* **Work task**:
The answer is the full listing below, copied exactly, with its pictures omitted.

* **Information given**:
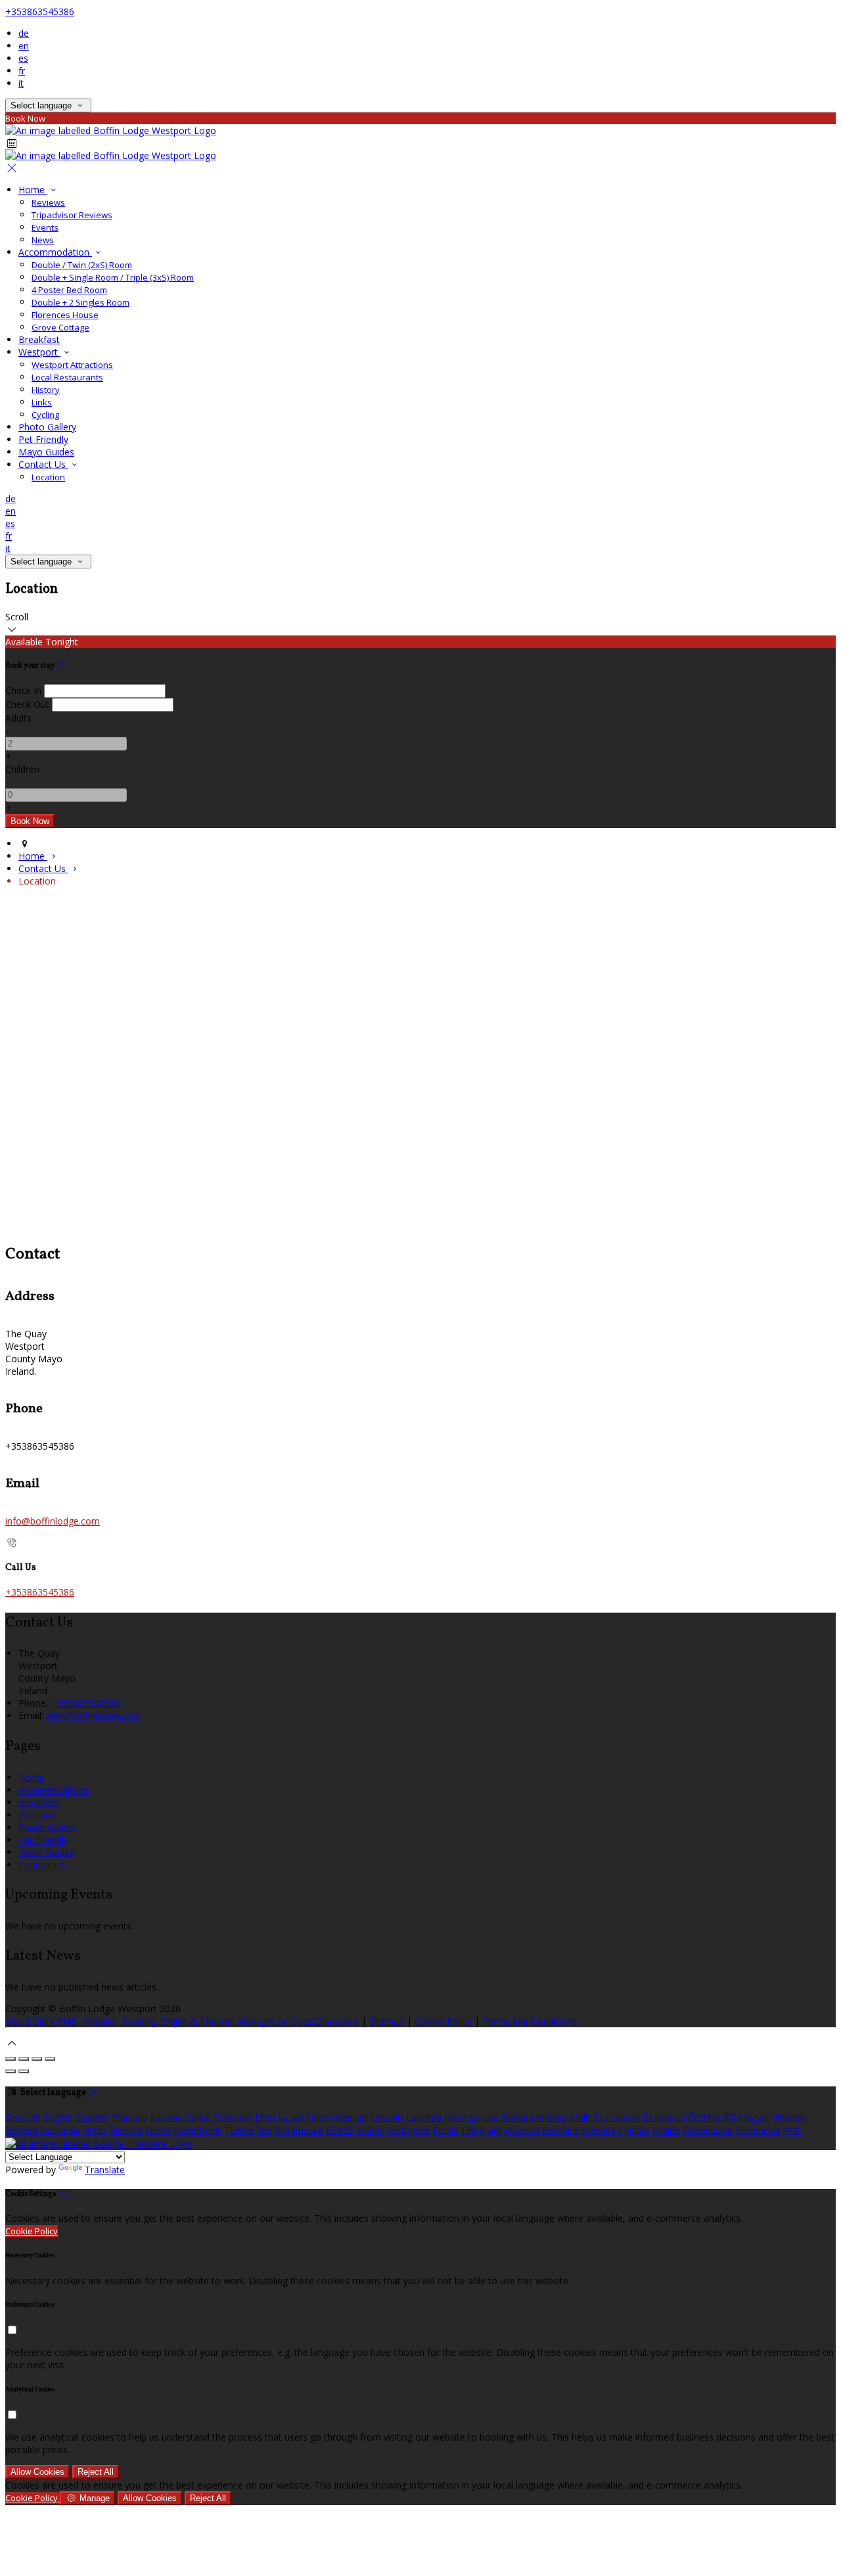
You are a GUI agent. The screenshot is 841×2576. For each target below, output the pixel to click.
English (58, 2117)
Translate (105, 2169)
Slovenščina (708, 2130)
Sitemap (386, 2021)
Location (48, 477)
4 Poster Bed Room (69, 290)
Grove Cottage (60, 327)
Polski (445, 2130)
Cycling (45, 415)
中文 (792, 2130)
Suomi (319, 2117)
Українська (299, 2130)
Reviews (48, 202)
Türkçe (239, 2130)
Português (408, 2130)
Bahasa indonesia (43, 2130)
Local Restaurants (67, 377)
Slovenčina (758, 2130)
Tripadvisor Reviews (72, 215)
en (23, 45)
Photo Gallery (47, 427)
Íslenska (125, 2130)
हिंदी (728, 2117)
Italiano (165, 2117)
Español (92, 2117)
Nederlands (197, 2130)
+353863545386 (39, 11)
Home (32, 189)
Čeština (703, 2117)
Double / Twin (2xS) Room (82, 265)
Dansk (197, 2117)
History (46, 390)
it (21, 83)
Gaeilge (351, 2117)
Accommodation (55, 252)
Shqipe (666, 2130)
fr (21, 70)
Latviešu (424, 2117)
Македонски (471, 2117)
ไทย (264, 2130)
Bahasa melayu (534, 2117)
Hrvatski (790, 2117)
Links (42, 402)
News (43, 240)
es (23, 58)
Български (616, 2117)
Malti (580, 2117)
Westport (39, 352)
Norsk (158, 2130)
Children (22, 769)
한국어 (370, 2130)
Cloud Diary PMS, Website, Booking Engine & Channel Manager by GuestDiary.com (182, 2021)
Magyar (754, 2117)
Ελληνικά (233, 2117)
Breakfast (39, 339)
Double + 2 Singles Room (80, 302)
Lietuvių (386, 2117)
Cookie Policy (443, 2021)
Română (560, 2130)
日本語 (339, 2130)
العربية (291, 2117)
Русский (522, 2130)
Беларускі (664, 2117)
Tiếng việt (481, 2130)
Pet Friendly (43, 439)
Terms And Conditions (529, 2021)
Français (129, 2117)
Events (45, 227)
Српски (633, 2130)
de (23, 33)
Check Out (27, 704)
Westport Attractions (72, 365)
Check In (23, 690)
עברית (94, 2130)
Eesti (265, 2117)
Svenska (598, 2130)
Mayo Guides (46, 452)
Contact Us (43, 464)
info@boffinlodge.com (52, 1521)
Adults (18, 718)
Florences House (65, 315)
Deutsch (23, 2117)
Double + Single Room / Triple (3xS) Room (113, 277)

* **Solution to this task**:
You are a GUI agent. The screenshot is 841×2576. For each target below, output the pixel to click.
English (58, 2117)
Translate (105, 2169)
Slovenščina (708, 2130)
Sitemap (386, 2021)
Location (48, 477)
4 Poster Bed Room (69, 290)
Grove Cottage (60, 327)
Polski (445, 2130)
Cycling (45, 415)
中文 (792, 2130)
Suomi (319, 2117)
Українська (299, 2130)
Reviews (48, 202)
Türkçe (239, 2130)
Português (408, 2130)
Bahasa indonesia (43, 2130)
Local Restaurants (67, 377)
Slovenčina (758, 2130)
Tripadvisor Reviews (72, 215)
en (23, 45)
Photo Gallery (47, 427)
Íslenska (125, 2130)
हिंदी (728, 2117)
Italiano (165, 2117)
Español (92, 2117)
Nederlands (197, 2130)
+353863545386 (39, 11)
Home (32, 189)
Čeština (703, 2117)
Double / Twin (2xS) Room (82, 265)
Dansk (197, 2117)
History (46, 390)
it (21, 83)
Gaeilge (351, 2117)
Accommodation (55, 252)
Shqipe (666, 2130)
fr (21, 70)
Latviešu (424, 2117)
Македонски (471, 2117)
ไทย (264, 2130)
Bahasa melayu (534, 2117)
Hrvatski (790, 2117)
Links (42, 402)
News (43, 240)
es (23, 58)
Български (616, 2117)
Malti (580, 2117)
Westport (39, 352)
Norsk (158, 2130)
Children (22, 769)
한국어 (370, 2130)
Cloud Diary PMS, Website, Booking Engine & Channel Manager by GuestDiary.com (182, 2021)
Magyar (754, 2117)
Ελληνικά (233, 2117)
Breakfast (39, 339)
Double + 2 Singles Room (80, 302)
Lietuvių (386, 2117)
Cookie Policy (443, 2021)
Română (560, 2130)
日本語 (339, 2130)
العربية (291, 2117)
Русский (522, 2130)
Беларускі (664, 2117)
Tiếng việt (481, 2130)
Pet Friendly (43, 439)
Terms And Conditions (529, 2021)
Français (129, 2117)
Events (45, 227)
Српски (633, 2130)
de (23, 33)
Check Out (27, 704)
Westport Attractions (72, 365)
Check In (23, 690)
עברית (94, 2130)
Eesti (265, 2117)
Svenska (598, 2130)
Mayo Guides (46, 452)
Contact Us (43, 464)
info@boffinlodge.com (52, 1521)
Adults (18, 718)
Florences House (65, 315)
Deutsch (23, 2117)
Double + Single Room / Triple (3xS) Room (113, 277)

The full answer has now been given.